> _Assignment_: Every line of the entries below that mentions "computer" is to be copied out.

[Stored data entries]
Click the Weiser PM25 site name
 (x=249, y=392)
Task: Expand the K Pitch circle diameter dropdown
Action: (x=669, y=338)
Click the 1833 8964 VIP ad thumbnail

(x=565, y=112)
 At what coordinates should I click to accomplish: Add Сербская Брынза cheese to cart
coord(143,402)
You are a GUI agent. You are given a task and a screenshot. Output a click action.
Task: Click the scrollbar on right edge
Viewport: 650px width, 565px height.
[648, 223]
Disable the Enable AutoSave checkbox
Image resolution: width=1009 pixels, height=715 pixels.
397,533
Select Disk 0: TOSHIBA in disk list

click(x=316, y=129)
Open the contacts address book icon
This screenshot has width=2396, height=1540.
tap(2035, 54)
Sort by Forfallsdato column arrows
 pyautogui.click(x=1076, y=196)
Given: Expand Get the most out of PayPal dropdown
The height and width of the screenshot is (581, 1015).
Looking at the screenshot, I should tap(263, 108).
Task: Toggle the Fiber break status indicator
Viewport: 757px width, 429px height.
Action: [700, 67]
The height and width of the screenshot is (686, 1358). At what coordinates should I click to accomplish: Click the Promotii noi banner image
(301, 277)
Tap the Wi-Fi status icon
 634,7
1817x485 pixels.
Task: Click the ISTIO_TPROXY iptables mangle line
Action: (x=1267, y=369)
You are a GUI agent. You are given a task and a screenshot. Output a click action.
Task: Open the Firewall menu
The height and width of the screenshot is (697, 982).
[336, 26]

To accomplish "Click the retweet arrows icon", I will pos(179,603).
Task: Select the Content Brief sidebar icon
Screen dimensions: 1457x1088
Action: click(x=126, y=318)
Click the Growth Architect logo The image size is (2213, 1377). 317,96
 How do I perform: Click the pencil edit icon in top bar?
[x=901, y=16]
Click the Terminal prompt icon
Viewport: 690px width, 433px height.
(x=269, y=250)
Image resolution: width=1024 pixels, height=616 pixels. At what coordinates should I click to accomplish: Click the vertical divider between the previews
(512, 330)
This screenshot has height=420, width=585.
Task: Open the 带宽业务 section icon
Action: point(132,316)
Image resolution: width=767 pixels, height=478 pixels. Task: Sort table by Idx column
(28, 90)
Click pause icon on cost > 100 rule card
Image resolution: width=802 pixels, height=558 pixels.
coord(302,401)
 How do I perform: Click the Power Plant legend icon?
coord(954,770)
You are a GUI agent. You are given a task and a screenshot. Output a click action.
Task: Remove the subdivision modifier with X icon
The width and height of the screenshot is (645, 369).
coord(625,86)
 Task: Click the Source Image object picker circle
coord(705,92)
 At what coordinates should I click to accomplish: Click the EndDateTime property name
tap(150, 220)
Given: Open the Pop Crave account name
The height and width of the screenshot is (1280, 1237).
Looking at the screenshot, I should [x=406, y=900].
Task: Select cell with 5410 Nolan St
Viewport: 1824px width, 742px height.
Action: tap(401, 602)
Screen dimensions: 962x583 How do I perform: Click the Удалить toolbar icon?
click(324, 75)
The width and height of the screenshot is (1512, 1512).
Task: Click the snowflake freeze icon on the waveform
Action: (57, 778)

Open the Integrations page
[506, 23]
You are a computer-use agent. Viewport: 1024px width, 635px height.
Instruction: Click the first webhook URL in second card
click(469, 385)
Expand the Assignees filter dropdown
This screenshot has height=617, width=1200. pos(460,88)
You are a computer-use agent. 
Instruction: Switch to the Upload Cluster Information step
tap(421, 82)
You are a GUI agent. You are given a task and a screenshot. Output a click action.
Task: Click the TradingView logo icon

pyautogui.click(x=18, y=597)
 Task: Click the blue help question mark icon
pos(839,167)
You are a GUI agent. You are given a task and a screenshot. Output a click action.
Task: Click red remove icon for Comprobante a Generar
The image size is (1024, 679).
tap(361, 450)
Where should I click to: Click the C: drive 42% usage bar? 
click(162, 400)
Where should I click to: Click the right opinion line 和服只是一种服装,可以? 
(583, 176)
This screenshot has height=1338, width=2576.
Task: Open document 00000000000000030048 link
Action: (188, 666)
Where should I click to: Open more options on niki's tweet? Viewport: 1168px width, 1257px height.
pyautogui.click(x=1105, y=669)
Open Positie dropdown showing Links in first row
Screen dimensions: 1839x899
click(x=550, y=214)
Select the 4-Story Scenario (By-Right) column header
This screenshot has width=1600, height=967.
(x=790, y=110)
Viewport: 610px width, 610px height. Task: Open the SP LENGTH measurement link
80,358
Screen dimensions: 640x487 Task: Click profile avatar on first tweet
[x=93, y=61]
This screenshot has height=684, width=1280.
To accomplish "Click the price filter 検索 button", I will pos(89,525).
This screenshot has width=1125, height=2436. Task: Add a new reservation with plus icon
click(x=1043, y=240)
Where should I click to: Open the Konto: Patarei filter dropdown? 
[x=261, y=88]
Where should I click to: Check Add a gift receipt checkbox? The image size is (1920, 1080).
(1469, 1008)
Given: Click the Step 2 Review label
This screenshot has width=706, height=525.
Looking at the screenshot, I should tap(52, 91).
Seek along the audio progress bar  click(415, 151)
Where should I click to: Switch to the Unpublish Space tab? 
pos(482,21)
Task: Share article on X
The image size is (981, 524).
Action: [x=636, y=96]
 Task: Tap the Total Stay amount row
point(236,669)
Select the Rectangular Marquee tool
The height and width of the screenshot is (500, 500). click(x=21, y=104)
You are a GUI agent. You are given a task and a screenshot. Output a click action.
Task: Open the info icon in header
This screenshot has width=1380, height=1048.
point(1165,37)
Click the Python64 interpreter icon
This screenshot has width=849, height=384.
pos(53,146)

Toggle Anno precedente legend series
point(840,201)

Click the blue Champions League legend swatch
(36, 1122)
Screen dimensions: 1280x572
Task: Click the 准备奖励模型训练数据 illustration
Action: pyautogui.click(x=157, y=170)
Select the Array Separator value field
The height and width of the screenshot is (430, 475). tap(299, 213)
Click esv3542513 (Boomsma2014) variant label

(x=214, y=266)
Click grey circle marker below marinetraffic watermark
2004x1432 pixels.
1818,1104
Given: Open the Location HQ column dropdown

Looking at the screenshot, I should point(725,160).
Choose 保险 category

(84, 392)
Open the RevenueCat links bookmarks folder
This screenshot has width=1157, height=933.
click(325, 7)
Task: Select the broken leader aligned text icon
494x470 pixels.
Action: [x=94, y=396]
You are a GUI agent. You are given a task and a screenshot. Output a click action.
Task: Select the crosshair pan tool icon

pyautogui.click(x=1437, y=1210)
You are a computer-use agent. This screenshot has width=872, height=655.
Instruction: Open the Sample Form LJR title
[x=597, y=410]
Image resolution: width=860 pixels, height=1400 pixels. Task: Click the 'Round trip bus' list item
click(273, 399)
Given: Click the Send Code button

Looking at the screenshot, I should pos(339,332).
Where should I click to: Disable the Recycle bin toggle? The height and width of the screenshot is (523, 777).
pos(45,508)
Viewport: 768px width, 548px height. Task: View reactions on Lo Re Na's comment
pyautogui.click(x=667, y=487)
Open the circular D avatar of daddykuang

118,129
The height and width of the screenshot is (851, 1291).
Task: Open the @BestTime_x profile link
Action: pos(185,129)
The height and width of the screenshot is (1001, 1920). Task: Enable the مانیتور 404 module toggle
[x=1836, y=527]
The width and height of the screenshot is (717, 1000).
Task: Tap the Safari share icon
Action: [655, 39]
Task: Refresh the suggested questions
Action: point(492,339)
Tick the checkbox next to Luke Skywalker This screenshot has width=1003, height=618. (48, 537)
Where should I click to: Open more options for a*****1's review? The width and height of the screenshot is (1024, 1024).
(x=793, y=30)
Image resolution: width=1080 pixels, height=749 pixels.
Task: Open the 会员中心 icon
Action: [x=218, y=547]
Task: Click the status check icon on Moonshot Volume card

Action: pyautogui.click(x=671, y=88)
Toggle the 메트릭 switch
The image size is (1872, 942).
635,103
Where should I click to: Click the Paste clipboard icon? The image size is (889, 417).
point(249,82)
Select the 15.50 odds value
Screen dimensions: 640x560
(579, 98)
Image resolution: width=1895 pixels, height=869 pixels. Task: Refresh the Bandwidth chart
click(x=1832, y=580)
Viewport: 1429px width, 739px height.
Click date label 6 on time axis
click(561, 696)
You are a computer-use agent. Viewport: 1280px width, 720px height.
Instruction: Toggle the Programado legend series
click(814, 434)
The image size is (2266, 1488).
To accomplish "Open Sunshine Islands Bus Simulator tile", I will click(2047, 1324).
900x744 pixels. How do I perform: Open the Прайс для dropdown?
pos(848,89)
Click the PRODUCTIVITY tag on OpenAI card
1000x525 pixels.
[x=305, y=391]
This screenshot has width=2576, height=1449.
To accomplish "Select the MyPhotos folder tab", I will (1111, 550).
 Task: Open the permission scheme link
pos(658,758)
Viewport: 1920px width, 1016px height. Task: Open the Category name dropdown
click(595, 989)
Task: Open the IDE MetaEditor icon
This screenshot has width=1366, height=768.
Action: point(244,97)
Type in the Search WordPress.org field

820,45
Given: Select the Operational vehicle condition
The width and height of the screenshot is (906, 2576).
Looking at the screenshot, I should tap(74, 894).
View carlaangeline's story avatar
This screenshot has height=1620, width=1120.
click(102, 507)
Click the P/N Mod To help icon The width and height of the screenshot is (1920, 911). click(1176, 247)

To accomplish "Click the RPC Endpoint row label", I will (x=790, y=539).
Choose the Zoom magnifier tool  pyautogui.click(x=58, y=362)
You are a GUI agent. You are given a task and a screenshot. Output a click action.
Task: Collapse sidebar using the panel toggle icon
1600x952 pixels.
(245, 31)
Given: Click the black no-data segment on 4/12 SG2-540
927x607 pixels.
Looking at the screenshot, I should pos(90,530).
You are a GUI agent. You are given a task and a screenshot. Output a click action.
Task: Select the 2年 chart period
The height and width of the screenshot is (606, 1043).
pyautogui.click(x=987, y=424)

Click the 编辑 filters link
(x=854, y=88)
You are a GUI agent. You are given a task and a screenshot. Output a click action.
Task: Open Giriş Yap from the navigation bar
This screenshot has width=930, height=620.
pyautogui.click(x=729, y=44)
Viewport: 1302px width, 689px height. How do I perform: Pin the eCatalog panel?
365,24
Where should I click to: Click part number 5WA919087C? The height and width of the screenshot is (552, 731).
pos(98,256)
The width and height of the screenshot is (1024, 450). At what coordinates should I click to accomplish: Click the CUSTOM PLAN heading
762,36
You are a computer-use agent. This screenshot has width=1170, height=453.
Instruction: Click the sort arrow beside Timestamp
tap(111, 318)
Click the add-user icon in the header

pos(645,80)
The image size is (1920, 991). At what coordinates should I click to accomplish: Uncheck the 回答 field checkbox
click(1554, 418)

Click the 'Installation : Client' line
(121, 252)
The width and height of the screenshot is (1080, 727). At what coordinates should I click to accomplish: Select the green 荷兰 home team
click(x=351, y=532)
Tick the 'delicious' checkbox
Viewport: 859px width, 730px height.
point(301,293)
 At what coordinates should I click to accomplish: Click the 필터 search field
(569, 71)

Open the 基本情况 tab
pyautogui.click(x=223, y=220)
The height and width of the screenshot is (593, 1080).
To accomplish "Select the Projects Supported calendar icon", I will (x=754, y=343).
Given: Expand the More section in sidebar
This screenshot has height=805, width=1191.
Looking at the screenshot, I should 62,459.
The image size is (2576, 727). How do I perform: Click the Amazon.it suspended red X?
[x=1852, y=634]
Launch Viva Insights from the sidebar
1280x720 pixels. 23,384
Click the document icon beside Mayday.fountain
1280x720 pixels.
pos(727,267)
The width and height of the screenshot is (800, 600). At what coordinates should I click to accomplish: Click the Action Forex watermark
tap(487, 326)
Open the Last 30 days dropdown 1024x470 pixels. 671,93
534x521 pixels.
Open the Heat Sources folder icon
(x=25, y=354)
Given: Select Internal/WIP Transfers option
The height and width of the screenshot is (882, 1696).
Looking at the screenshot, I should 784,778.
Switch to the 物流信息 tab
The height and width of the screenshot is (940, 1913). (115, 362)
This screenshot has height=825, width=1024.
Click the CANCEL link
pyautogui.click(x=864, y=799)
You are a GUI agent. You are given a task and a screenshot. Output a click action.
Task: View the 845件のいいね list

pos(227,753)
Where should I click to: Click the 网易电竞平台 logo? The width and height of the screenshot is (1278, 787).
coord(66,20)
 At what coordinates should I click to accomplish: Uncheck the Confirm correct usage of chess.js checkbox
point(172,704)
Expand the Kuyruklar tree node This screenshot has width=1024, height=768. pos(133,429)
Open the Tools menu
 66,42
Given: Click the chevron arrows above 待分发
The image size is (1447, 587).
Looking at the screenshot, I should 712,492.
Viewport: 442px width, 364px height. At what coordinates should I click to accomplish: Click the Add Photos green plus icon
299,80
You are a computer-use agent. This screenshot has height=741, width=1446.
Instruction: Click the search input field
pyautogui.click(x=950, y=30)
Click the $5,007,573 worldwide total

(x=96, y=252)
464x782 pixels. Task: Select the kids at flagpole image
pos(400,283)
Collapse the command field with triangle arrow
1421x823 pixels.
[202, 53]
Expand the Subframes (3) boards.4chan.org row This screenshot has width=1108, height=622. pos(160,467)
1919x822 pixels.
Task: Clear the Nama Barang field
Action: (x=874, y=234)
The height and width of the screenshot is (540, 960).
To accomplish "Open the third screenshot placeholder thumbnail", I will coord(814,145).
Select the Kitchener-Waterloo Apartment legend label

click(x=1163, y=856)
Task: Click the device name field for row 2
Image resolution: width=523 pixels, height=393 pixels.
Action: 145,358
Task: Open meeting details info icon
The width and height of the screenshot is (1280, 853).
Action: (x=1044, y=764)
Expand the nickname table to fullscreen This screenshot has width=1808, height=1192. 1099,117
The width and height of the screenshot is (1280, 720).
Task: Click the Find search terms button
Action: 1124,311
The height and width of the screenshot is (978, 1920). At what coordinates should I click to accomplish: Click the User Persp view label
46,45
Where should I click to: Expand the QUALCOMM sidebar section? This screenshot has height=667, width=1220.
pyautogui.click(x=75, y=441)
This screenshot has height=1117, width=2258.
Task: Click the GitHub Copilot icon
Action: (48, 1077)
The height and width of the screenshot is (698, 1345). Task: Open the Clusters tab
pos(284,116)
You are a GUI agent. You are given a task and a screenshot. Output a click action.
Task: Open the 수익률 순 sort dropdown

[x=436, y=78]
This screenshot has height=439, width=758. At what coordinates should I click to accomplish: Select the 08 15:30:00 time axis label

> _Result of this task_:
You are a computer-use agent. Viewport: 1024px width, 635px height.
You are a computer-use agent. 
You are a computer-use agent. This screenshot has width=872, height=655.
You are a computer-use agent. Viewport: 1280px width, 720px height.
You are a computer-use agent. This screenshot has width=1170, height=453.
You are a computer-use agent. This screenshot has height=741, width=1446.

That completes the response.